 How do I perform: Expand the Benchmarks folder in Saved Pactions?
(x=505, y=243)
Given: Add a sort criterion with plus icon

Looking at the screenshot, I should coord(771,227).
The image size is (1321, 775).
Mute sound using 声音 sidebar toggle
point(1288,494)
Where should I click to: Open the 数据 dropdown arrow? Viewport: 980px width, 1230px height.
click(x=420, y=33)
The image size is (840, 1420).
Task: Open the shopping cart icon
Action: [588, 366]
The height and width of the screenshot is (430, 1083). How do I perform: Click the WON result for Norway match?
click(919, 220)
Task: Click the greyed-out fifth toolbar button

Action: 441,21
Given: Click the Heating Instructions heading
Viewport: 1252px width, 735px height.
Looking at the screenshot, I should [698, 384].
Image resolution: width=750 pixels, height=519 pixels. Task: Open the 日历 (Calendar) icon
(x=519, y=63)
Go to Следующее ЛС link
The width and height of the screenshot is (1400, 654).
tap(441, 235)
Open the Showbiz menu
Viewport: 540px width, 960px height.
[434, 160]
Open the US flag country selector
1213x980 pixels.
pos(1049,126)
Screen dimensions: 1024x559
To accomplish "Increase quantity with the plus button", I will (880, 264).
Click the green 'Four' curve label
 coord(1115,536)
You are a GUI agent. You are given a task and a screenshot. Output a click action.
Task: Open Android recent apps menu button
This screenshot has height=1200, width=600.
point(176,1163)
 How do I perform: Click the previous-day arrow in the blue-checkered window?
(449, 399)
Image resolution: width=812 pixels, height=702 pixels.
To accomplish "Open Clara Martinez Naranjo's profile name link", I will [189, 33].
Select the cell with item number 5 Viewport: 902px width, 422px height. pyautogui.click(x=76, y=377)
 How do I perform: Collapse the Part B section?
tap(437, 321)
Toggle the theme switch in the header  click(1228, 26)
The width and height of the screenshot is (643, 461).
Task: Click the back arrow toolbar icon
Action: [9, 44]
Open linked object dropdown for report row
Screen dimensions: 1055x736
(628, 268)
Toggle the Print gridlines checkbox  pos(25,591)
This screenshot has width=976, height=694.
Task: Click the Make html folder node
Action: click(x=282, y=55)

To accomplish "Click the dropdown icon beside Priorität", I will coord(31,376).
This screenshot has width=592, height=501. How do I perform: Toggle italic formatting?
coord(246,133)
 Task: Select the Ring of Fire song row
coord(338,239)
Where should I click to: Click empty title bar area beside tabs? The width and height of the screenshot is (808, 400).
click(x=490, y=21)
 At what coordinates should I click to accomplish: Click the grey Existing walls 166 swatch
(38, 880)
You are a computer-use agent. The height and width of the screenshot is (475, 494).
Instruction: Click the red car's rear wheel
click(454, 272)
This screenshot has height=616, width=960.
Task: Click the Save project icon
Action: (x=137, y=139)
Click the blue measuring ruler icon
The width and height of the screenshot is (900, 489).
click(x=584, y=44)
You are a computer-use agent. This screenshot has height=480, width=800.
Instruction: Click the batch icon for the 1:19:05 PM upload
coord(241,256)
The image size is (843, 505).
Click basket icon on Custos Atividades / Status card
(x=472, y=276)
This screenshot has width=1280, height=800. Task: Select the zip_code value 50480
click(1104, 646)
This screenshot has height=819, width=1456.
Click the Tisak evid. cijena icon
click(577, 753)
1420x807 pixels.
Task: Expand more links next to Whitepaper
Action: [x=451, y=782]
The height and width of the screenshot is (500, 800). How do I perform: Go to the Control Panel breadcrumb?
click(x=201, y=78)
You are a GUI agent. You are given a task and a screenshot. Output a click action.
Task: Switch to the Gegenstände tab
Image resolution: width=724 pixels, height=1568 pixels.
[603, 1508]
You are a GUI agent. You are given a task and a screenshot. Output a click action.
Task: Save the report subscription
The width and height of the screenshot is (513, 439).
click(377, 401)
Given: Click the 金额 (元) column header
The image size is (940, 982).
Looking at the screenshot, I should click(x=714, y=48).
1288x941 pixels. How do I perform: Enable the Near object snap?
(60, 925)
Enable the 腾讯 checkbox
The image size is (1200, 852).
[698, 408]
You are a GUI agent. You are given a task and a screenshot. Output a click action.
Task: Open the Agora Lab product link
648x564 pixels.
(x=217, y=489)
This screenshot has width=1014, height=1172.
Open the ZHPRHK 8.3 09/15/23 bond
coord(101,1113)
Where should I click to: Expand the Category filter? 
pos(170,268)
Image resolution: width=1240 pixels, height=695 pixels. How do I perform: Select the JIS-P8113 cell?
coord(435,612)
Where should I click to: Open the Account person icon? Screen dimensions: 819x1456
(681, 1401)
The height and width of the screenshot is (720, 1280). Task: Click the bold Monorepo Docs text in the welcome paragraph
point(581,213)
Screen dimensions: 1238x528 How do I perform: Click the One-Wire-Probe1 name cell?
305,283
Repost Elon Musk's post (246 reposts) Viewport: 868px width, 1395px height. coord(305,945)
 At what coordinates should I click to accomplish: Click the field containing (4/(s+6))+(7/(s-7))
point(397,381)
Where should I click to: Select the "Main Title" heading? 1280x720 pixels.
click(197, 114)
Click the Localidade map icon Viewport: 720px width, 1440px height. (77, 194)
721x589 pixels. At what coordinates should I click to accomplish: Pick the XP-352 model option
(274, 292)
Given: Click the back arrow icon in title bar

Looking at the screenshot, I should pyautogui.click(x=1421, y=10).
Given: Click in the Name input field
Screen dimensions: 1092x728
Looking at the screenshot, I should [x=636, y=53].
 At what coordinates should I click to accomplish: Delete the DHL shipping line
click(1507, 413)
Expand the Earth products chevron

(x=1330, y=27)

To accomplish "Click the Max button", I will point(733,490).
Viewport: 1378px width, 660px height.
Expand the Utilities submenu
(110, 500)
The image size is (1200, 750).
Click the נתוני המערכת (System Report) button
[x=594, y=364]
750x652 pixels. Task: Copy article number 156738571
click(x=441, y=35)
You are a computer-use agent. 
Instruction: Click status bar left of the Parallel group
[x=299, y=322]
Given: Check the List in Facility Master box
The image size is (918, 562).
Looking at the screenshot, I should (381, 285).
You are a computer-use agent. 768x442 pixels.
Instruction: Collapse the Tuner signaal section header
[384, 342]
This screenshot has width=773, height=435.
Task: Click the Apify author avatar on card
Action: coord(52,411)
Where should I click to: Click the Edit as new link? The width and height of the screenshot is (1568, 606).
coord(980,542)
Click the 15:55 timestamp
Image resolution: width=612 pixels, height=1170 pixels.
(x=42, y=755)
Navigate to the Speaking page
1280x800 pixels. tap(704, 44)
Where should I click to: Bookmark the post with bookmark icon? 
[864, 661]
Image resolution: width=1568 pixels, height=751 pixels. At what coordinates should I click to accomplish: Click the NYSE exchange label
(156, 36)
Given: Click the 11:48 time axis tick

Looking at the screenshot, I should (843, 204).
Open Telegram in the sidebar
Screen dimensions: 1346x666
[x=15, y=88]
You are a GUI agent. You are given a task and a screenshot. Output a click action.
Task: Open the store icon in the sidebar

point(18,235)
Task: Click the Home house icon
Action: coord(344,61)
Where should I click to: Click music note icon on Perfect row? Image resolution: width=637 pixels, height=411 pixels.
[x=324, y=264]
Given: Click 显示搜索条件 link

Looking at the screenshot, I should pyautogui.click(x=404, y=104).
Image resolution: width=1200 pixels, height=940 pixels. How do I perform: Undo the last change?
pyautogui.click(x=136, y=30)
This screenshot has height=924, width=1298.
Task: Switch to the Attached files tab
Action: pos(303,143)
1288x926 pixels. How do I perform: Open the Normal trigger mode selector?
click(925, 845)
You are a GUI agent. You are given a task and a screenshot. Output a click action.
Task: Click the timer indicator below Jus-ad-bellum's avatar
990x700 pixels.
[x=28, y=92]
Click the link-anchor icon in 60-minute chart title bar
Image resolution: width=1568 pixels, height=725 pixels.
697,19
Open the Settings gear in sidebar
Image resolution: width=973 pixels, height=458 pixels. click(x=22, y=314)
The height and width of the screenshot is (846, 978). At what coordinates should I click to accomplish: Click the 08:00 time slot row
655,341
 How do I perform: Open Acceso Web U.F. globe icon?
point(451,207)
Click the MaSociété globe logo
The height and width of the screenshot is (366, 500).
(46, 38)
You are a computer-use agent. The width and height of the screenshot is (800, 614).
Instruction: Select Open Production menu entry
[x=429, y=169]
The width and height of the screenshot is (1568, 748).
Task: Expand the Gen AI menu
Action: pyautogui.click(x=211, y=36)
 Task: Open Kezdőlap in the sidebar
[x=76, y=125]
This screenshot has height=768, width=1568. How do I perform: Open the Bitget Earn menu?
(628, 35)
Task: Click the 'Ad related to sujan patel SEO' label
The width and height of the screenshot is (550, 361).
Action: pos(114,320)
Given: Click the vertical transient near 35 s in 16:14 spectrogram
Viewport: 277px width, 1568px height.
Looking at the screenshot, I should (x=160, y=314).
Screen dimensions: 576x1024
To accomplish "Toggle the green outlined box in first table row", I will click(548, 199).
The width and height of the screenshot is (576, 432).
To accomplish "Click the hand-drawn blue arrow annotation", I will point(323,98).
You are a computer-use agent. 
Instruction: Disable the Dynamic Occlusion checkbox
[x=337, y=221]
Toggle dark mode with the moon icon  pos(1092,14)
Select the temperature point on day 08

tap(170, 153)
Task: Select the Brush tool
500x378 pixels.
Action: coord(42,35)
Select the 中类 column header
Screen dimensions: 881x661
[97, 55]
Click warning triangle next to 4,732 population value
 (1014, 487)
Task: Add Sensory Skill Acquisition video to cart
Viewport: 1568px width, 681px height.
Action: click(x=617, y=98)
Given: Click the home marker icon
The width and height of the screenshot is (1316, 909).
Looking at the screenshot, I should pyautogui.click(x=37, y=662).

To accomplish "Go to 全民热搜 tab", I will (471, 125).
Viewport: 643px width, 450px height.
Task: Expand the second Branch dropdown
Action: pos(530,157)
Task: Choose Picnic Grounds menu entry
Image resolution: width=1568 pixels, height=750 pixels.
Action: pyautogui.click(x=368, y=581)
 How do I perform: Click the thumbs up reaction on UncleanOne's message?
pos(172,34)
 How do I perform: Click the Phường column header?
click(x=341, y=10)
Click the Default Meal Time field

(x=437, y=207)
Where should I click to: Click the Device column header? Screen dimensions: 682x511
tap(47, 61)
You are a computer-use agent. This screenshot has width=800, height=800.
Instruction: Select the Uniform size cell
::::::::
> Task to carry out
The line with "The width and height of the screenshot is (1316, 909)." and all lines after it through the end of the data above: write these out exactly and add nothing.

> Written solution
The width and height of the screenshot is (1316, 909).
Looking at the screenshot, I should pyautogui.click(x=37, y=662).

To accomplish "Go to 全民热搜 tab", I will (471, 125).
Viewport: 643px width, 450px height.
Task: Expand the second Branch dropdown
Action: pos(530,157)
Task: Choose Picnic Grounds menu entry
Image resolution: width=1568 pixels, height=750 pixels.
Action: pyautogui.click(x=368, y=581)
 How do I perform: Click the thumbs up reaction on UncleanOne's message?
pos(172,34)
 How do I perform: Click the Phường column header?
click(x=341, y=10)
Click the Default Meal Time field

(x=437, y=207)
Where should I click to: Click the Device column header? Screen dimensions: 682x511
tap(47, 61)
You are a computer-use agent. This screenshot has width=800, height=800.
Instruction: Select the Uniform size cell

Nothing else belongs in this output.